(Saved data entries)
------------------------------------

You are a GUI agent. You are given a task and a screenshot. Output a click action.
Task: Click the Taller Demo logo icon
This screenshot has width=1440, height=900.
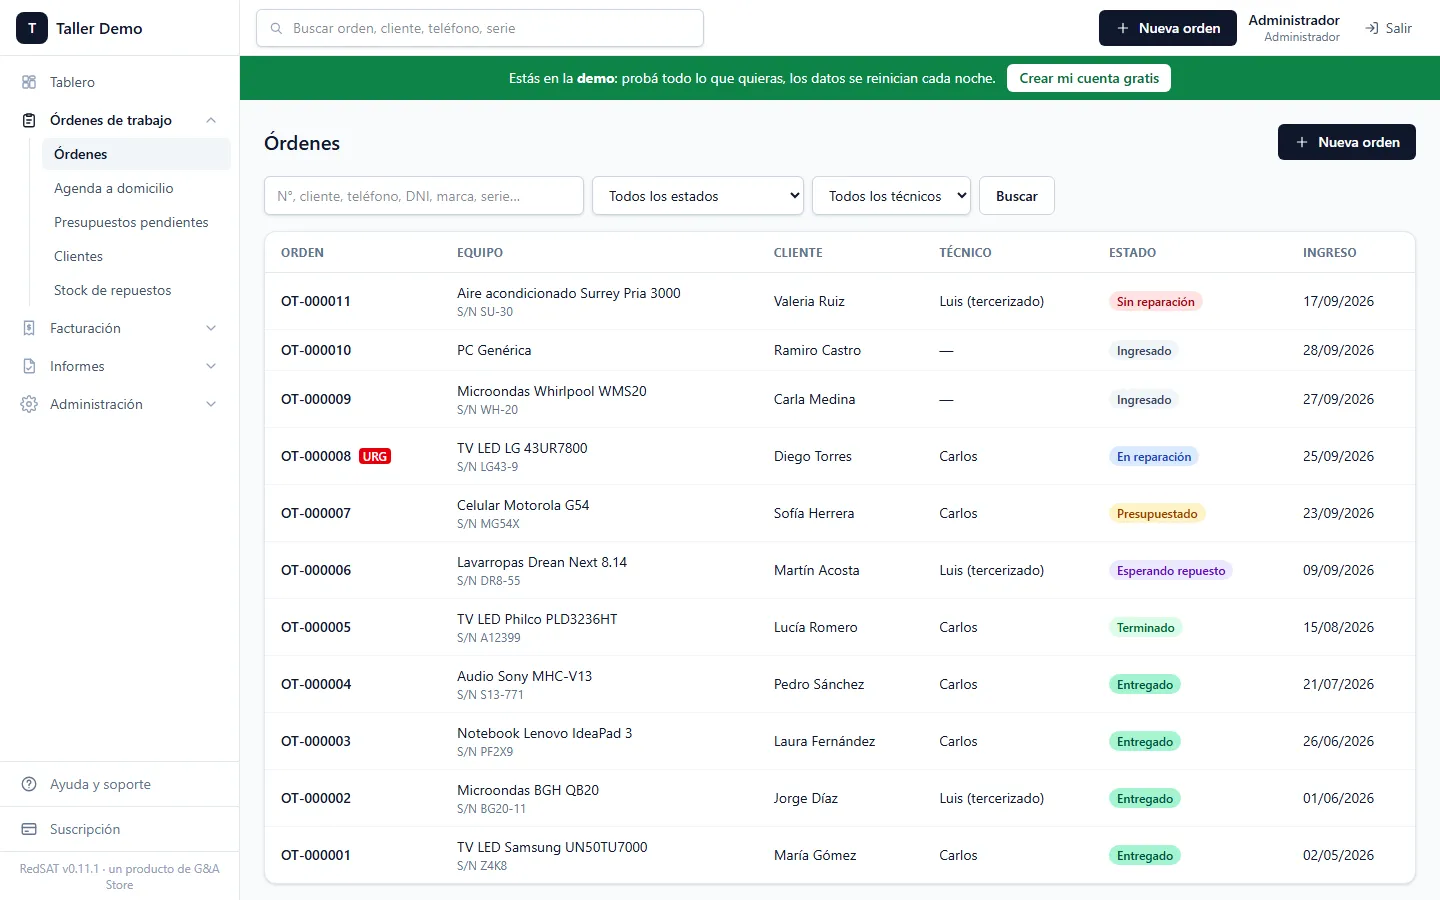(x=32, y=28)
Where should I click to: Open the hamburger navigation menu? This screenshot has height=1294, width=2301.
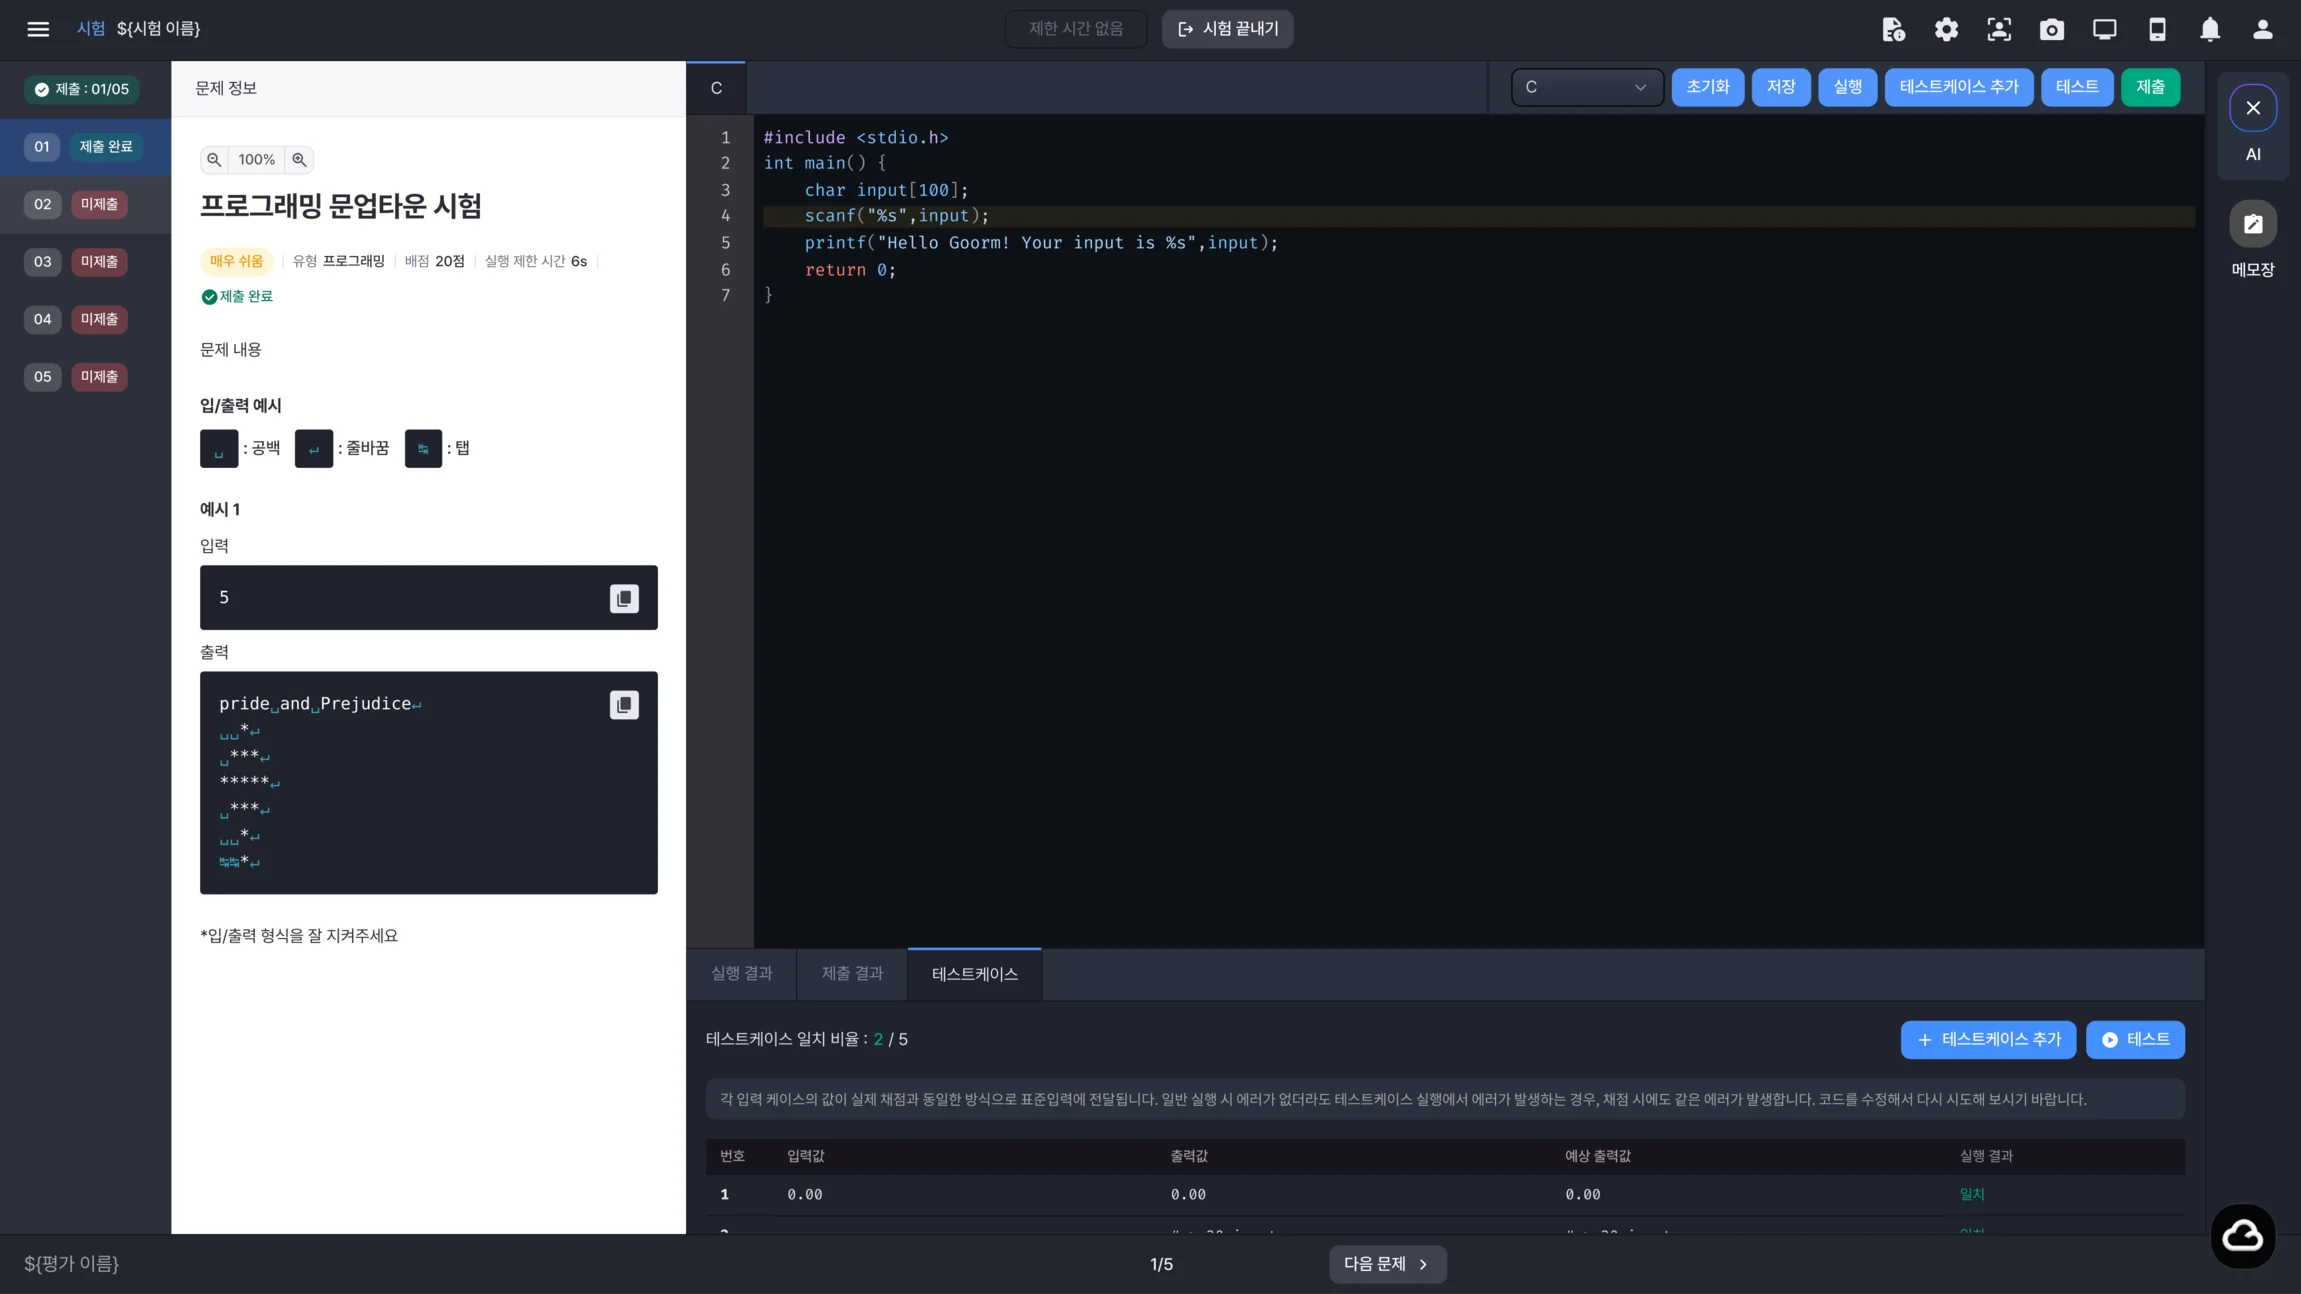click(x=38, y=29)
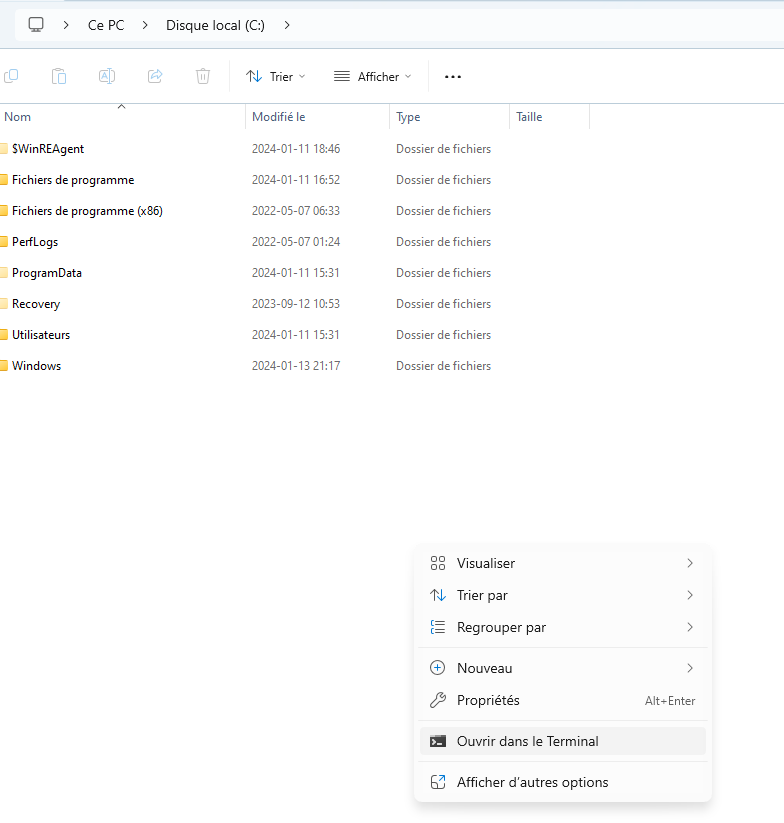The image size is (784, 823).
Task: Click the Paste clipboard icon
Action: click(x=59, y=76)
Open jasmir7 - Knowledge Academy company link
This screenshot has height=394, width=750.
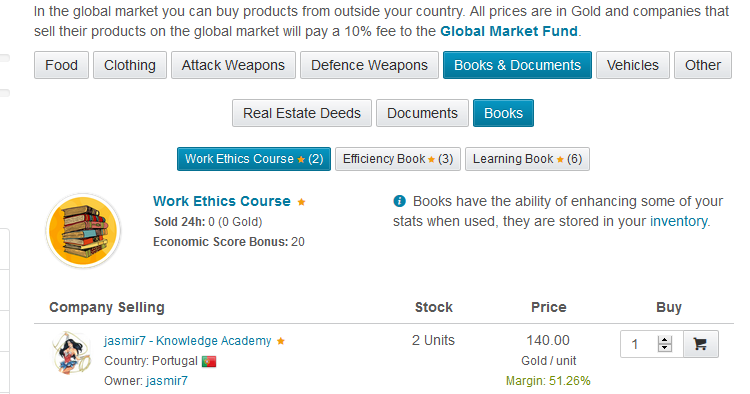(x=188, y=341)
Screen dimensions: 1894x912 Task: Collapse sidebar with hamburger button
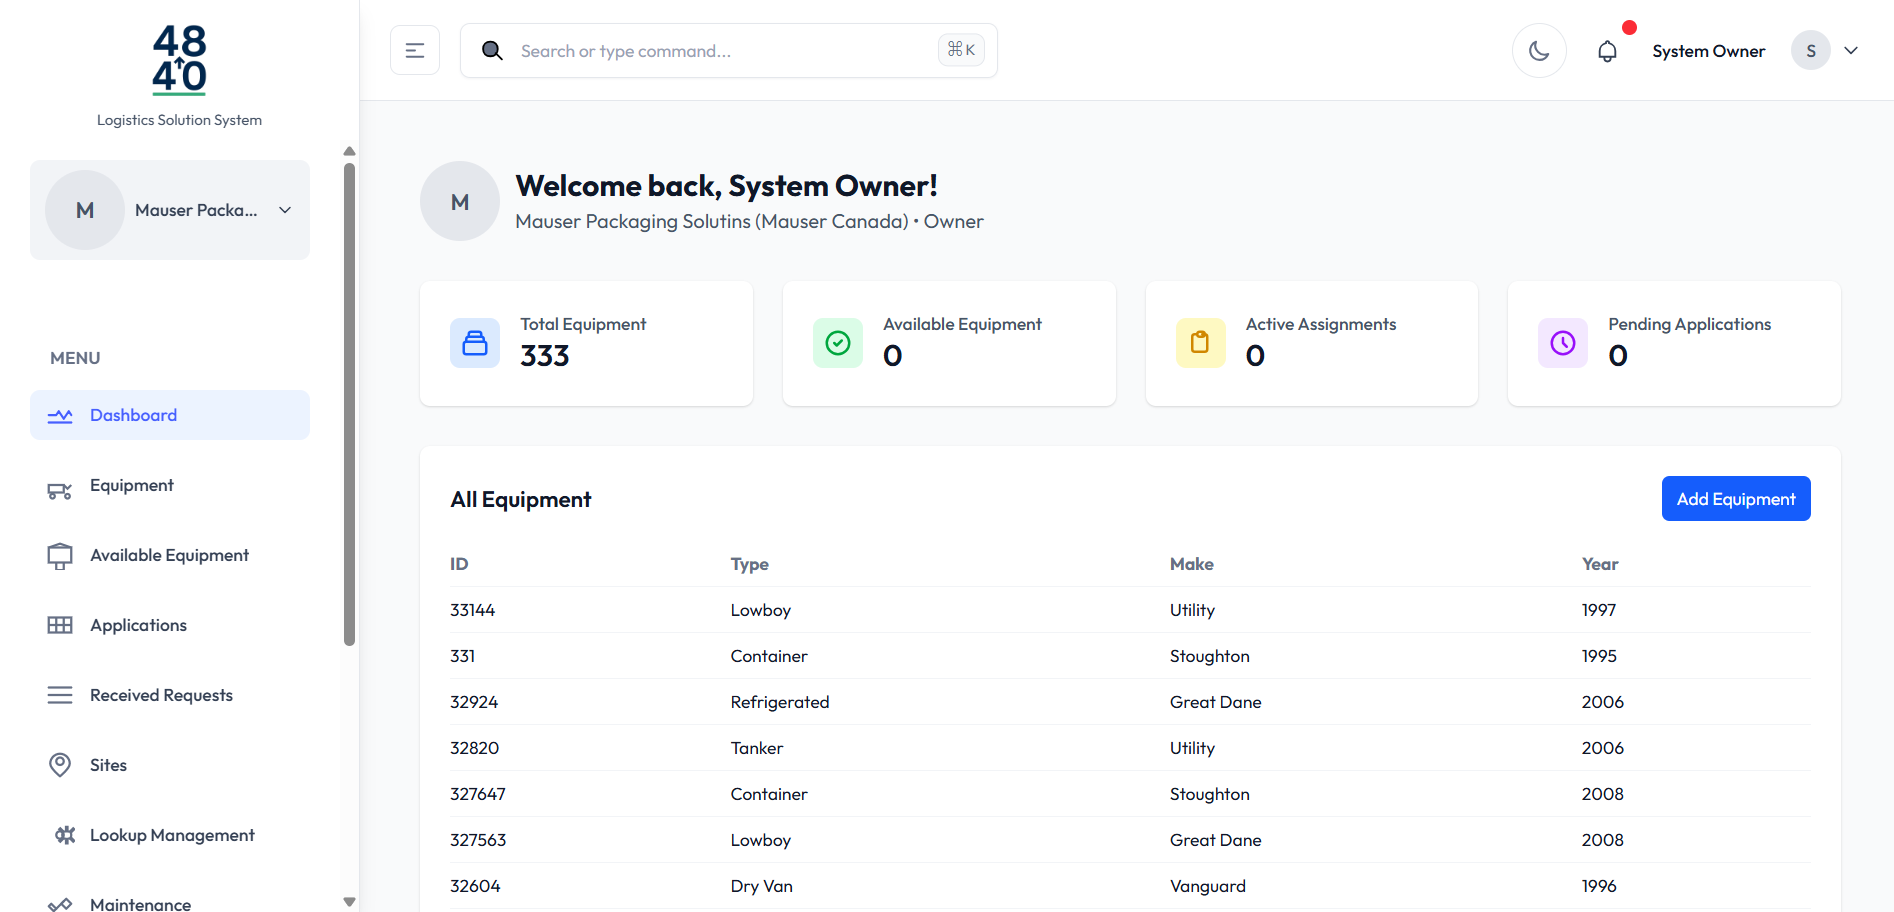[415, 51]
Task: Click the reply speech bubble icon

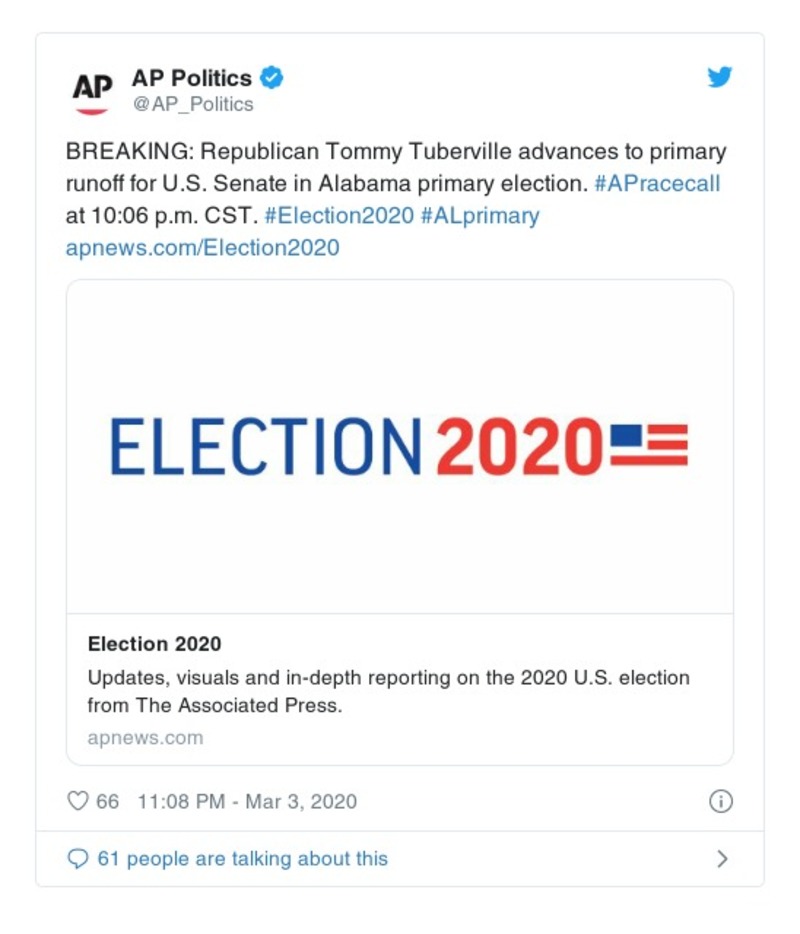Action: coord(78,859)
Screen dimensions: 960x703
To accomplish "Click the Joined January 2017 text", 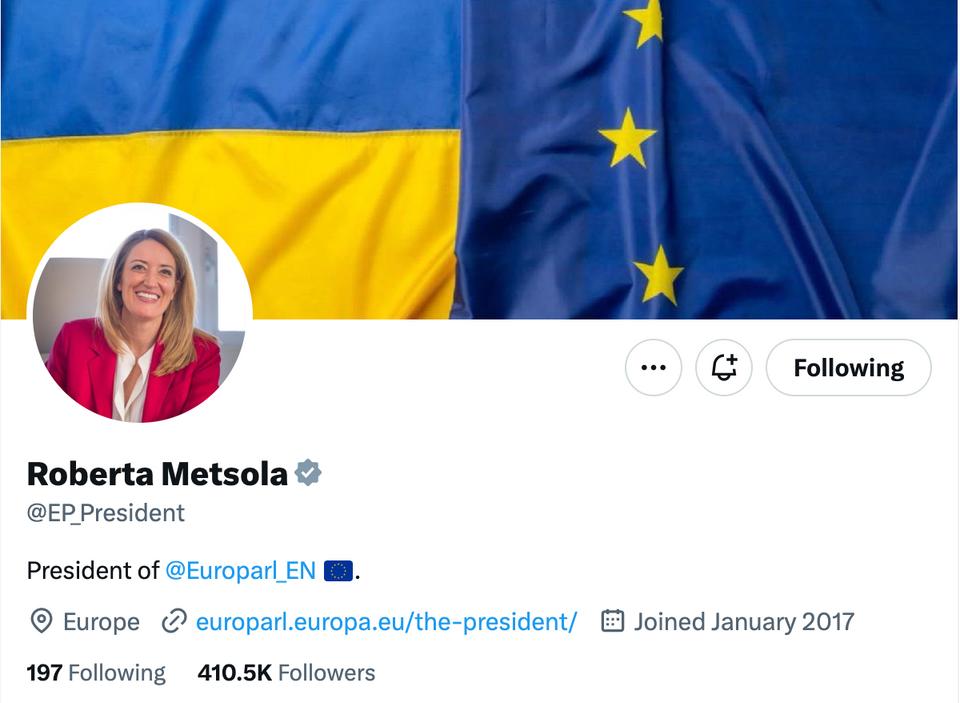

------------------------------------

#### Work order
The copy must start at the line containing "Task: Click the reply speech bubble icon" and end at the last line of the records, matching each line exactly and holding no pictures.

#### Answer section
Task: Click the reply speech bubble icon

Action: coord(78,859)
Screen dimensions: 960x703
To accomplish "Click the Joined January 2017 text", 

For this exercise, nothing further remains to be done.